• [Aim]: Arrange the lines between the one containing "You are a GUI" and the end of the records, inclusive, as a Markdown table with the columns No. and Line. Omit blank lines and the pictures.

• [Data to use]:
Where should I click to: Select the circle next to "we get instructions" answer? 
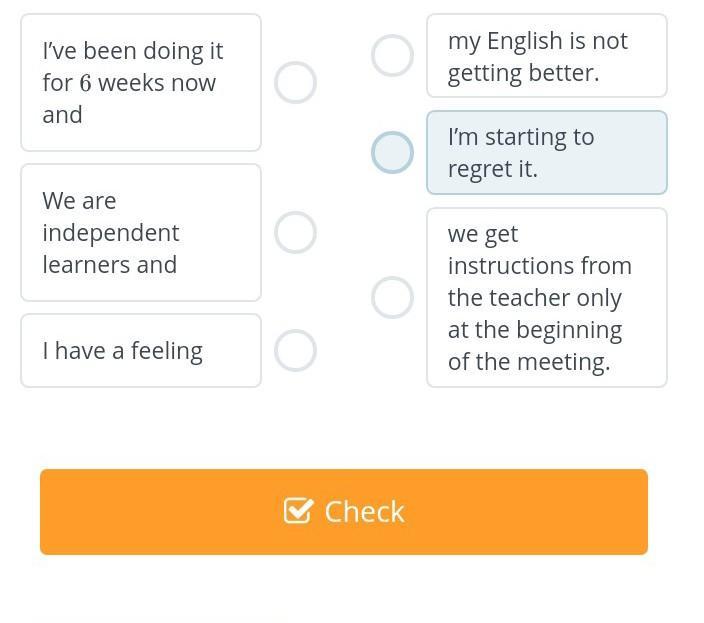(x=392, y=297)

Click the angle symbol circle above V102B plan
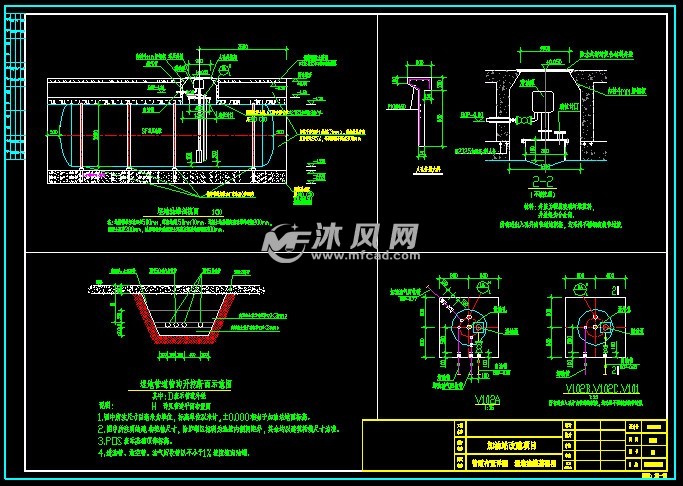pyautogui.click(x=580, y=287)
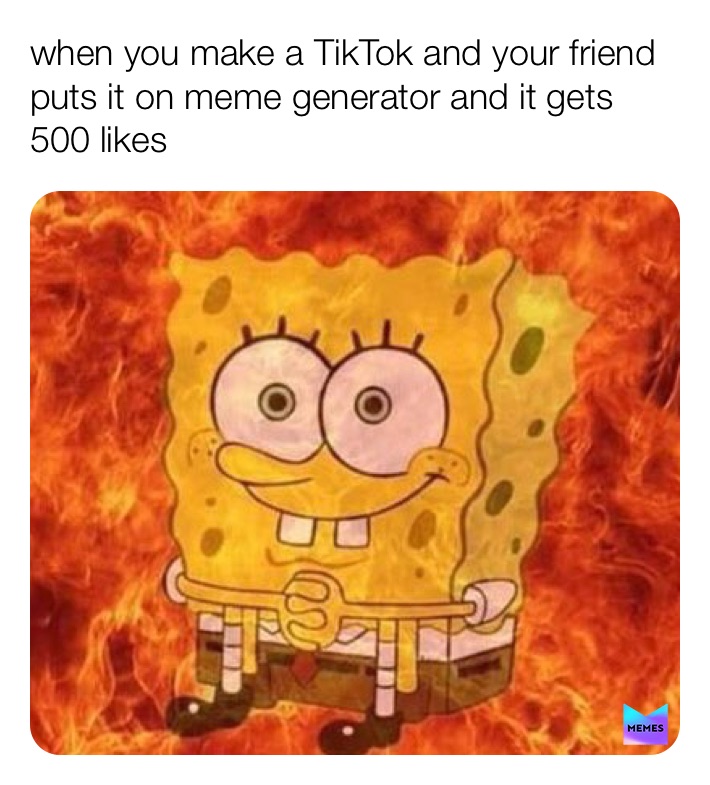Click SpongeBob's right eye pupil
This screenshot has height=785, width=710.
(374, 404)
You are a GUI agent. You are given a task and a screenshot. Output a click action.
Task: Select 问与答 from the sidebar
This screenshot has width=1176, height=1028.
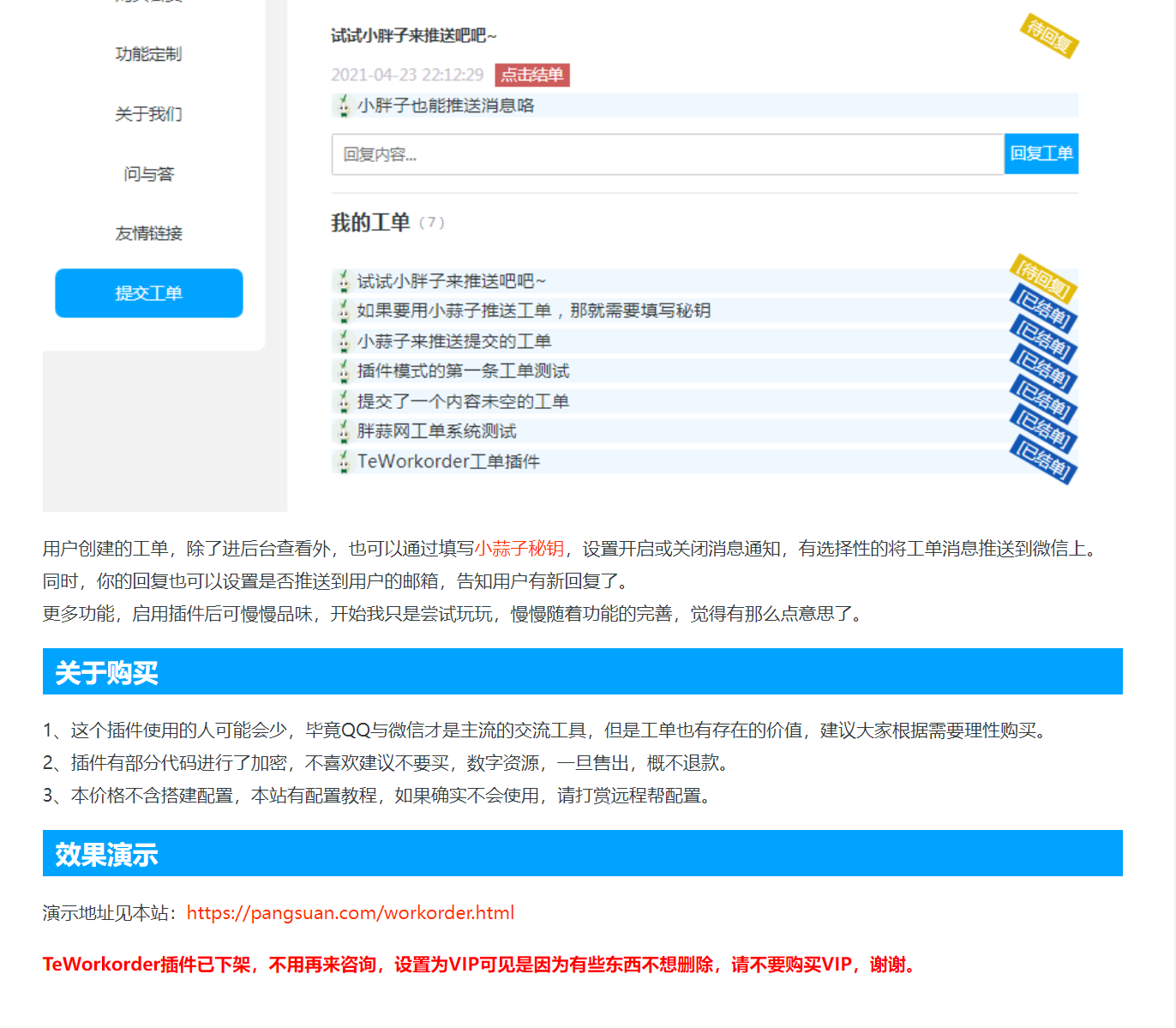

• [Written solution]:
| No. | Line |
|---|---|
| 1 | You are a GUI agent. You are given a task and a screenshot. Output a click action. |
| 2 | Task: Select 问与答 from the sidebar |
| 3 | This screenshot has width=1176, height=1028. |